Hemangioblastoma

Hemangioblastomas are usually located in the posterior fossa (the space at the base of the skull which holds the cerebellum and brain stem) in the adult. On microscopic examination of hemangioblastoma the cells are found to be benign and not malignant. There are three different cell types which have led to classification of three types of hemangioblastoma, but this classification does not seem to have any impact on the treatment or eventual outcome for this tumor. It can occur randomly for no known reason but occurs more frequently as part of a congenital syndrome called von Hippel-Lindau. Von Hippel-Lindau is associated with multiple abnormalities of different organ systems and with an excess of red blood cells (erythrocytosis). Hemangioblastomas are 1-2.5% of intracranial tumors. They are rare supertentorially tending to occur much more frequently in the cerebellum. 1.5-2.5% of spinal cord tumors are hemangioblastomas. Therefore of all hemangioblastomas, 85% occur in the cerebellum, 3% are in the spinal cord, 2-3% occur in the medulla, 20% occur as part of the von Hippel-Lindau syndrome mentioned earlier. Von Hippel-Lindau present earlier in the third decade (the patients 20's), sporadic cases present when patients are in their 30's.

The presentation is of a cerebellar mass which can cause increased intracranial pressure with nausea, vomiting, headache or findings of cerebellar dysfunction such as loss of coordination and imbalance. In addition, retinal detachment can be seen if a hemangioblastoma in the retina hemorrhages. Erythrocytosis, mentioned above, can cause difficulties with circulation of blood and sometimes stroke.

The diagnosis of hemangioblastoma is made by MRI scan. Laboratory tests should be done to determine the red-blood cell count to rule out polysidemia. In addition, catecholemines should be assessed because a tumor of the adrenal gland (i.e. pheochromocytoma) can occur with von Hippel-Lindau.

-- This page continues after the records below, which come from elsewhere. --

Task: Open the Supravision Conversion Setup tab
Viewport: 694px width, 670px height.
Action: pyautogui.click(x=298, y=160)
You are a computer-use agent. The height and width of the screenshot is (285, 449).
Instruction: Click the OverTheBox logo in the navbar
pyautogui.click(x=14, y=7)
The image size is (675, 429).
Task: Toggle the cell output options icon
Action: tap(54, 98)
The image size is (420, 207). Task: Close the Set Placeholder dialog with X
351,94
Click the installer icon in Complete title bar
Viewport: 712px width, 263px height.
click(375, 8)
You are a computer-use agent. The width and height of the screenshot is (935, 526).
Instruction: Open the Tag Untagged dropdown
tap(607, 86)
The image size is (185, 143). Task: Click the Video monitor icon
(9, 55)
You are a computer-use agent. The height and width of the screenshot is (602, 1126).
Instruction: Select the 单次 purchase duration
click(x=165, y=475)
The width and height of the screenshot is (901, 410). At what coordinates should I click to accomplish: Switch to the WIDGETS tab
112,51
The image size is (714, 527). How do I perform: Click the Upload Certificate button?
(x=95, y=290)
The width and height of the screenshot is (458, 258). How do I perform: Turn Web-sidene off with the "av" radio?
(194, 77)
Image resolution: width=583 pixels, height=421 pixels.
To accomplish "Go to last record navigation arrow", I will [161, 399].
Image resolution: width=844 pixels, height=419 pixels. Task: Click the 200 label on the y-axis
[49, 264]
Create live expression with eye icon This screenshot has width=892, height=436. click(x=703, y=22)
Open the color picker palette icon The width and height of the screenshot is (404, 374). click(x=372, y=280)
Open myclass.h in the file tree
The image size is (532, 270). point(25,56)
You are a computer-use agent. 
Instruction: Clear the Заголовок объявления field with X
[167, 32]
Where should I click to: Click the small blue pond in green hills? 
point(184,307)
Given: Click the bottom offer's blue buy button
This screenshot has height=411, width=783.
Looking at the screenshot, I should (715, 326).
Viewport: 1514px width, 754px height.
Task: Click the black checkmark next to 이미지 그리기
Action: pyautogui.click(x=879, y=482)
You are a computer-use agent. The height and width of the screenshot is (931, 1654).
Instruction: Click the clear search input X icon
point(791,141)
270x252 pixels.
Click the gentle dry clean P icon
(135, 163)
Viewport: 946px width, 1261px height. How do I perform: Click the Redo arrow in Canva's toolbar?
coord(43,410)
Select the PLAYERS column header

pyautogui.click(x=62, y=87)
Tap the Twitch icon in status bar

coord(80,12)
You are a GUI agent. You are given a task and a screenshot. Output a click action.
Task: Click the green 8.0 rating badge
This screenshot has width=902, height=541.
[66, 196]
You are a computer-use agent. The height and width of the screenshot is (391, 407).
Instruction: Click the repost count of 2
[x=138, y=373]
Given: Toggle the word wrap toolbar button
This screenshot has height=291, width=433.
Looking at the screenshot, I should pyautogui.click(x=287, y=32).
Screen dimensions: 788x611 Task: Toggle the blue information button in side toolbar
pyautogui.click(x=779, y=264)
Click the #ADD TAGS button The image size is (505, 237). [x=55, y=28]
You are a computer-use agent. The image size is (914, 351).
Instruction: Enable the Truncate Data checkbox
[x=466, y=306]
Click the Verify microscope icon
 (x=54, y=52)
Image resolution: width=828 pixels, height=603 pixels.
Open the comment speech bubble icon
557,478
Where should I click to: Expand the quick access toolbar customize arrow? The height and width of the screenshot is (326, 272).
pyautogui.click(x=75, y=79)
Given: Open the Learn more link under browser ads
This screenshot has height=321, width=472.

Surgical treatment of hemangioblastoma requires removal of the frequently associated Mural nodule. The lesion is usually cystic and its cystic wall does not need to be removed as long as the nodule has been completely resected. The problems in surgery include risk to the cardio-respiratory system because these tumors frequently are adherent to the floor of the fourth ventricle which is close to the cardio-respiratory control center. X-ray therapy is indicated only for small deep lesions which are inoperable. Otherwise surgery is the treatment of choice. X-ray therapy does not prevent recurrence and therefore its indications for this tumor are extremely limited.